Glioblastoma multiforme (GBM) is the most common and lethal primary brain tumor in adults. For most patients, treatment involves surgery followed by both radiation therapy and chemotherapy with temozolomide (TMZ), a DNA alkylating agent. However, not all GBMs are sensitive to TMZ. This has been linked to high levels of activity of the DNA repair protein O6-methylguanine–DNA methyltransferase (MGMT); the majority of patients with a methylated MGMT promoter show increased responsiveness to TMZ. However, not all such patients respond to TMZ, suggesting that other factors contribute to GBM sensitivity to this chemotherapeutic. In this issue (253–266), Agnihotri and colleagues show that the DNA repair protein alkylpurine–DNA–N-glycosylase (APNG) contributes to resistance to TMZ — silencing APNG expression in TMZ-resistant GBM cell lines enhanced TMZ responsiveness, while exogenously expressing the enzyme in TMZ-sensitive GBM lines conferred resistance to TMZ in orthotopic xenograft mouse models. Of clinical significance, high nuclear expression of APNG in clinical samples correlated with poor overall survival. Agnihotri and colleagues therefore suggest that APNG could provide a prognostic marker of responsiveness to TMZ, although this awaits confirmation in predictive and prospective studies.

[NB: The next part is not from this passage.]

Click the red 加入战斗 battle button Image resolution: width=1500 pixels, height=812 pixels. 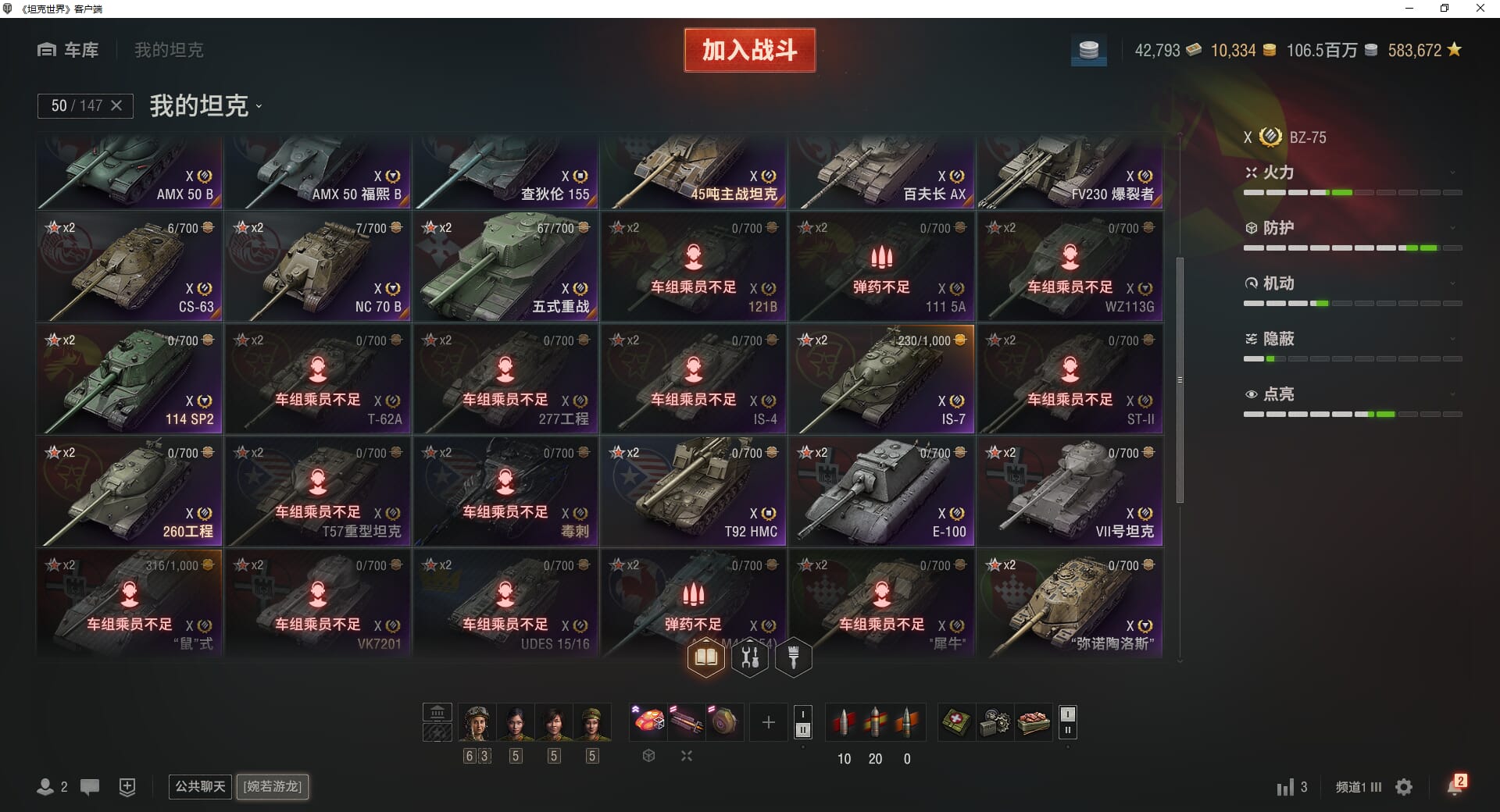tap(750, 51)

Mast cells are considered to play a critical role in the development of allergic diseases such as asthma as a result of their ability to release a diverse array of proinflammatory mediators upon activation by IgE bound to specific antigen. Histamine-releasing factor (HRF) is a protein implicated in certain forms of allergic disease, but it has not been determined whether it has a role in asthma and how it might contribute to the pathogenesis of allergic diseases. In this issue (218–228), Kashiwakura and colleagues show that HRF can bind to the Fab region of a subset of IgE and IgG antibodies, which is the same Ig region that specific antigen binds. Consistent with this, HRF-bound IgE triggered the activation of mouse mast cells in vitro. Moreover, peptides that blocked the HRF/Ig interaction in vitro suppressed airway inflammation and cutaneous anaphylaxis in mouse models of asthma and skin allergy, respectively. As these data indicate that HRF has a proinflammatory role in asthma and skin allergy, Kashiwakura and colleagues suggest that targeting HRF could be of therapeutic benefit in individuals with these conditions.